- PROBLEM REQUIREMENTS -
Nothing in the data may change. Copy all of it exactly.
______
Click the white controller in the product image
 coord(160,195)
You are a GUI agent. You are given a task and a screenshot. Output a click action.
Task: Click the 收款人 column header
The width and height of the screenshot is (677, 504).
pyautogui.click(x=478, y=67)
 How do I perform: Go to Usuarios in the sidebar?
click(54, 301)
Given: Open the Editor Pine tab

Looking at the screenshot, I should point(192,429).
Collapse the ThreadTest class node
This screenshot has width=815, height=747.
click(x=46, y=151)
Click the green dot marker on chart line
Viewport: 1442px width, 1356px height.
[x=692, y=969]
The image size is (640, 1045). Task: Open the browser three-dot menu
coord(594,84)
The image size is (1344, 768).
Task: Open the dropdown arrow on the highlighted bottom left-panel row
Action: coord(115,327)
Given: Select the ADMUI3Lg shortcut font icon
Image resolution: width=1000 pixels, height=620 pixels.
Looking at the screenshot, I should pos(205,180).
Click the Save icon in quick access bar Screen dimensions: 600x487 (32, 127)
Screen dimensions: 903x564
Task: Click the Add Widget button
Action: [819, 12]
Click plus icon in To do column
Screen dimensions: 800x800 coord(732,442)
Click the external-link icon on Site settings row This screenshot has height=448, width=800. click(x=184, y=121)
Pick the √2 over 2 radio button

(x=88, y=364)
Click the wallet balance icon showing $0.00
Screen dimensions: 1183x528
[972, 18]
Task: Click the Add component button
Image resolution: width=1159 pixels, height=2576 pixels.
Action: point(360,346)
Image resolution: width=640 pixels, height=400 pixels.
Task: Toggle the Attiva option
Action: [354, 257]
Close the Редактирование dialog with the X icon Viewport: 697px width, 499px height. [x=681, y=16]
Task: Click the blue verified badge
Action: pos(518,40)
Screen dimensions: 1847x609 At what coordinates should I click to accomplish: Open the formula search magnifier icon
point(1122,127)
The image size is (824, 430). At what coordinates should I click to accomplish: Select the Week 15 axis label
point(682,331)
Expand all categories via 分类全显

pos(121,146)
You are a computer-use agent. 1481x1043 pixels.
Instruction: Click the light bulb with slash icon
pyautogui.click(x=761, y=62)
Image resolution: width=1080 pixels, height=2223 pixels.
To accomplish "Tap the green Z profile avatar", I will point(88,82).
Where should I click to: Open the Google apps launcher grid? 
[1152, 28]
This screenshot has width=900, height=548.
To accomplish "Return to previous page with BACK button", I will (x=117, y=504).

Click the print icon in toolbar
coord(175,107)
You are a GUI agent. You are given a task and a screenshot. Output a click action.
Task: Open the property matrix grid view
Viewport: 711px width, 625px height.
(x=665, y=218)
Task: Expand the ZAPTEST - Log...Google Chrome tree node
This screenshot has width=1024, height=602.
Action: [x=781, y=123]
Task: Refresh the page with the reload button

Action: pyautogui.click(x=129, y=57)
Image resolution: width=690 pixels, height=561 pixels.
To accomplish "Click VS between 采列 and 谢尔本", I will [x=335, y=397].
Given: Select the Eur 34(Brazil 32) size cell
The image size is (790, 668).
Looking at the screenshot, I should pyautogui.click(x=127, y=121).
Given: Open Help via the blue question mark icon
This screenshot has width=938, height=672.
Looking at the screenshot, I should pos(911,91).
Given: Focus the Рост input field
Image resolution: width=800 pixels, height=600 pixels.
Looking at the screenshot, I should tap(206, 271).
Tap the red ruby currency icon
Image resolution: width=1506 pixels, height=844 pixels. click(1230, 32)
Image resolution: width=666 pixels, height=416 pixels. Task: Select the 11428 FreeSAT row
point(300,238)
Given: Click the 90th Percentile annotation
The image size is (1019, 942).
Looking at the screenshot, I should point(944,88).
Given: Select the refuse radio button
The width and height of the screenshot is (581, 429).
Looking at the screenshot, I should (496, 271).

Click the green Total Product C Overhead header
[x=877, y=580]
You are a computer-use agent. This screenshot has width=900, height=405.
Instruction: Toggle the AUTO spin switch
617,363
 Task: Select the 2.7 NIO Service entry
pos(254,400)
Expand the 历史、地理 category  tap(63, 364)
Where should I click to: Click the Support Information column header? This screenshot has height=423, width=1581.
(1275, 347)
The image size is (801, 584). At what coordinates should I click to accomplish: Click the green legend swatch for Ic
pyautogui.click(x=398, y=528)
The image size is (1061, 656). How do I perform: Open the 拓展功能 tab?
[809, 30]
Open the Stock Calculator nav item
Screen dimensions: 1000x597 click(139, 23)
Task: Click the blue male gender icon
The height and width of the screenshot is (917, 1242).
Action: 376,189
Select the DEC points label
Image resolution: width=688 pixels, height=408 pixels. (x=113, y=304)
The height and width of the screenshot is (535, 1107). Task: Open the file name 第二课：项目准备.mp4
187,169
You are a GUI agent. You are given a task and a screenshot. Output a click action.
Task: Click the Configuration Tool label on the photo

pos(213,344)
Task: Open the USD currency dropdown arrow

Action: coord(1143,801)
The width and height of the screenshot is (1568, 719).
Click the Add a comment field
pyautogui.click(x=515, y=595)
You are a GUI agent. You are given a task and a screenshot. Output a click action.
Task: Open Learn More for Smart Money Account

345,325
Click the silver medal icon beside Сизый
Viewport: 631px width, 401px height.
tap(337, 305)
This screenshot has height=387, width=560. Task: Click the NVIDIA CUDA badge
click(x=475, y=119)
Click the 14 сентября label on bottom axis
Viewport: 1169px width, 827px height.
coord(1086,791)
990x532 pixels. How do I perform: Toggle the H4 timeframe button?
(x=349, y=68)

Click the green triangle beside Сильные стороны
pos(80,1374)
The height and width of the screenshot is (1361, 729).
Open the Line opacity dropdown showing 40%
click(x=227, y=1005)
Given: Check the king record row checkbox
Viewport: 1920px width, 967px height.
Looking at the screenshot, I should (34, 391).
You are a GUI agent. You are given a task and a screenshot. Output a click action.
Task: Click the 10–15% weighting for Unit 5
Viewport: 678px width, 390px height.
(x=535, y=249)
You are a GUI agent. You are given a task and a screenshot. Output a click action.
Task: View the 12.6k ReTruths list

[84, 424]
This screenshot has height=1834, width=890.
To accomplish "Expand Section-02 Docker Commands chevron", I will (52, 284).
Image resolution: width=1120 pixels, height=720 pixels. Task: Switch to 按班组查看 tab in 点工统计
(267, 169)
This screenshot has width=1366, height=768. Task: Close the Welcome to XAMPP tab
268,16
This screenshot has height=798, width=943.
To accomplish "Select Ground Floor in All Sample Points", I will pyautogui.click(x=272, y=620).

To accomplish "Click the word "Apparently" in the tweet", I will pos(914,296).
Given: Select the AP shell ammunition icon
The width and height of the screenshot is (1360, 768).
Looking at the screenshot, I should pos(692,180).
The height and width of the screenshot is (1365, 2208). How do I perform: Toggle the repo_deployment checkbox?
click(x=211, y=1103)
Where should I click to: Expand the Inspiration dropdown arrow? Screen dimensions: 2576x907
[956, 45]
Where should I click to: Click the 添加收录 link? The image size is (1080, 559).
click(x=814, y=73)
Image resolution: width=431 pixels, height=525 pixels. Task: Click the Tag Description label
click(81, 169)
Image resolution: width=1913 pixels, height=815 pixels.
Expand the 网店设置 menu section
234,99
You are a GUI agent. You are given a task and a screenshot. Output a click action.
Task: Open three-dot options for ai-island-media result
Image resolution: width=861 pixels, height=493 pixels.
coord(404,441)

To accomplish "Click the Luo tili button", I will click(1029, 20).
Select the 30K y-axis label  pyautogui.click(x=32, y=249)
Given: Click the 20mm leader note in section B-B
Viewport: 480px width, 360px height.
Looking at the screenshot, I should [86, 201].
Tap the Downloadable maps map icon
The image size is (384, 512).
______
- EXERCISE SOLUTION -
Click the white controller in the product image
 coord(160,195)
You are a GUI agent. You are given a task and a screenshot. Output a click action.
Task: Click the 收款人 column header
The width and height of the screenshot is (677, 504).
pyautogui.click(x=478, y=67)
 How do I perform: Go to Usuarios in the sidebar?
click(54, 301)
Given: Open the Editor Pine tab

Looking at the screenshot, I should point(192,429).
Collapse the ThreadTest class node
This screenshot has width=815, height=747.
click(x=46, y=151)
Click the green dot marker on chart line
Viewport: 1442px width, 1356px height.
[x=692, y=969]
The image size is (640, 1045). Task: Open the browser three-dot menu
coord(594,84)
The image size is (1344, 768).
Task: Open the dropdown arrow on the highlighted bottom left-panel row
Action: coord(115,327)
Given: Select the ADMUI3Lg shortcut font icon
Image resolution: width=1000 pixels, height=620 pixels.
Looking at the screenshot, I should pos(205,180).
Click the Save icon in quick access bar Screen dimensions: 600x487 (32, 127)
Screen dimensions: 903x564
Task: Click the Add Widget button
Action: [819, 12]
Click plus icon in To do column
Screen dimensions: 800x800 coord(732,442)
Click the external-link icon on Site settings row This screenshot has height=448, width=800. click(x=184, y=121)
Pick the √2 over 2 radio button

(x=88, y=364)
Click the wallet balance icon showing $0.00
Screen dimensions: 1183x528
[972, 18]
Task: Click the Add component button
Image resolution: width=1159 pixels, height=2576 pixels.
Action: point(360,346)
Image resolution: width=640 pixels, height=400 pixels.
Task: Toggle the Attiva option
Action: [354, 257]
Close the Редактирование dialog with the X icon Viewport: 697px width, 499px height. [x=681, y=16]
Task: Click the blue verified badge
Action: pos(518,40)
Screen dimensions: 1847x609 At what coordinates should I click to accomplish: Open the formula search magnifier icon
point(1122,127)
The image size is (824, 430). At what coordinates should I click to accomplish: Select the Week 15 axis label
point(682,331)
Expand all categories via 分类全显

pos(121,146)
You are a computer-use agent. 1481x1043 pixels.
Instruction: Click the light bulb with slash icon
pyautogui.click(x=761, y=62)
Image resolution: width=1080 pixels, height=2223 pixels.
To accomplish "Tap the green Z profile avatar", I will point(88,82).
Where should I click to: Open the Google apps launcher grid? 
[1152, 28]
This screenshot has width=900, height=548.
To accomplish "Return to previous page with BACK button", I will (x=117, y=504).

Click the print icon in toolbar
coord(175,107)
You are a GUI agent. You are given a task and a screenshot. Output a click action.
Task: Open the property matrix grid view
Viewport: 711px width, 625px height.
(x=665, y=218)
Task: Expand the ZAPTEST - Log...Google Chrome tree node
This screenshot has width=1024, height=602.
Action: [x=781, y=123]
Task: Refresh the page with the reload button

Action: pyautogui.click(x=129, y=57)
Image resolution: width=690 pixels, height=561 pixels.
To accomplish "Click VS between 采列 and 谢尔本", I will [x=335, y=397].
Given: Select the Eur 34(Brazil 32) size cell
The image size is (790, 668).
Looking at the screenshot, I should pyautogui.click(x=127, y=121).
Given: Open Help via the blue question mark icon
This screenshot has width=938, height=672.
Looking at the screenshot, I should pos(911,91).
Given: Focus the Рост input field
Image resolution: width=800 pixels, height=600 pixels.
Looking at the screenshot, I should tap(206, 271).
Tap the red ruby currency icon
Image resolution: width=1506 pixels, height=844 pixels. click(1230, 32)
Image resolution: width=666 pixels, height=416 pixels. Task: Select the 11428 FreeSAT row
point(300,238)
Given: Click the 90th Percentile annotation
The image size is (1019, 942).
Looking at the screenshot, I should point(944,88).
Given: Select the refuse radio button
The width and height of the screenshot is (581, 429).
Looking at the screenshot, I should (496, 271).

Click the green Total Product C Overhead header
[x=877, y=580]
You are a computer-use agent. This screenshot has width=900, height=405.
Instruction: Toggle the AUTO spin switch
617,363
 Task: Select the 2.7 NIO Service entry
pos(254,400)
Expand the 历史、地理 category  tap(63, 364)
Where should I click to: Click the Support Information column header? This screenshot has height=423, width=1581.
(1275, 347)
The image size is (801, 584). At what coordinates should I click to accomplish: Click the green legend swatch for Ic
pyautogui.click(x=398, y=528)
The image size is (1061, 656). How do I perform: Open the 拓展功能 tab?
[809, 30]
Open the Stock Calculator nav item
Screen dimensions: 1000x597 click(139, 23)
Task: Click the blue male gender icon
The height and width of the screenshot is (917, 1242).
Action: 376,189
Select the DEC points label
Image resolution: width=688 pixels, height=408 pixels. (x=113, y=304)
The height and width of the screenshot is (535, 1107). Task: Open the file name 第二课：项目准备.mp4
187,169
You are a GUI agent. You are given a task and a screenshot. Output a click action.
Task: Click the Configuration Tool label on the photo

pos(213,344)
Task: Open the USD currency dropdown arrow

Action: coord(1143,801)
The width and height of the screenshot is (1568, 719).
Click the Add a comment field
pyautogui.click(x=515, y=595)
You are a GUI agent. You are given a task and a screenshot. Output a click action.
Task: Open Learn More for Smart Money Account

345,325
Click the silver medal icon beside Сизый
Viewport: 631px width, 401px height.
tap(337, 305)
This screenshot has height=387, width=560. Task: Click the NVIDIA CUDA badge
click(x=475, y=119)
Click the 14 сентября label on bottom axis
Viewport: 1169px width, 827px height.
coord(1086,791)
990x532 pixels. How do I perform: Toggle the H4 timeframe button?
(x=349, y=68)

Click the green triangle beside Сильные стороны
pos(80,1374)
The height and width of the screenshot is (1361, 729).
Open the Line opacity dropdown showing 40%
click(x=227, y=1005)
Given: Check the king record row checkbox
Viewport: 1920px width, 967px height.
Looking at the screenshot, I should (34, 391).
You are a GUI agent. You are given a task and a screenshot. Output a click action.
Task: Click the 10–15% weighting for Unit 5
Viewport: 678px width, 390px height.
(x=535, y=249)
You are a GUI agent. You are given a task and a screenshot. Output a click action.
Task: View the 12.6k ReTruths list

[84, 424]
This screenshot has height=1834, width=890.
To accomplish "Expand Section-02 Docker Commands chevron", I will (52, 284).
Image resolution: width=1120 pixels, height=720 pixels. Task: Switch to 按班组查看 tab in 点工统计
(267, 169)
This screenshot has width=1366, height=768. Task: Close the Welcome to XAMPP tab
268,16
This screenshot has height=798, width=943.
To accomplish "Select Ground Floor in All Sample Points", I will pyautogui.click(x=272, y=620).

To accomplish "Click the word "Apparently" in the tweet", I will pos(914,296).
Given: Select the AP shell ammunition icon
The width and height of the screenshot is (1360, 768).
Looking at the screenshot, I should pos(692,180).
The height and width of the screenshot is (1365, 2208). How do I perform: Toggle the repo_deployment checkbox?
click(x=211, y=1103)
Where should I click to: Expand the Inspiration dropdown arrow? Screen dimensions: 2576x907
[956, 45]
Where should I click to: Click the 添加收录 link? The image size is (1080, 559).
click(x=814, y=73)
Image resolution: width=431 pixels, height=525 pixels. Task: Click the Tag Description label
click(81, 169)
Image resolution: width=1913 pixels, height=815 pixels.
Expand the 网店设置 menu section
234,99
You are a GUI agent. You are given a task and a screenshot. Output a click action.
Task: Open three-dot options for ai-island-media result
Image resolution: width=861 pixels, height=493 pixels.
coord(404,441)

To accomplish "Click the Luo tili button", I will click(1029, 20).
Select the 30K y-axis label  pyautogui.click(x=32, y=249)
Given: Click the 20mm leader note in section B-B
Viewport: 480px width, 360px height.
Looking at the screenshot, I should [86, 201].
Tap the Downloadable maps map icon
The image size is (384, 512).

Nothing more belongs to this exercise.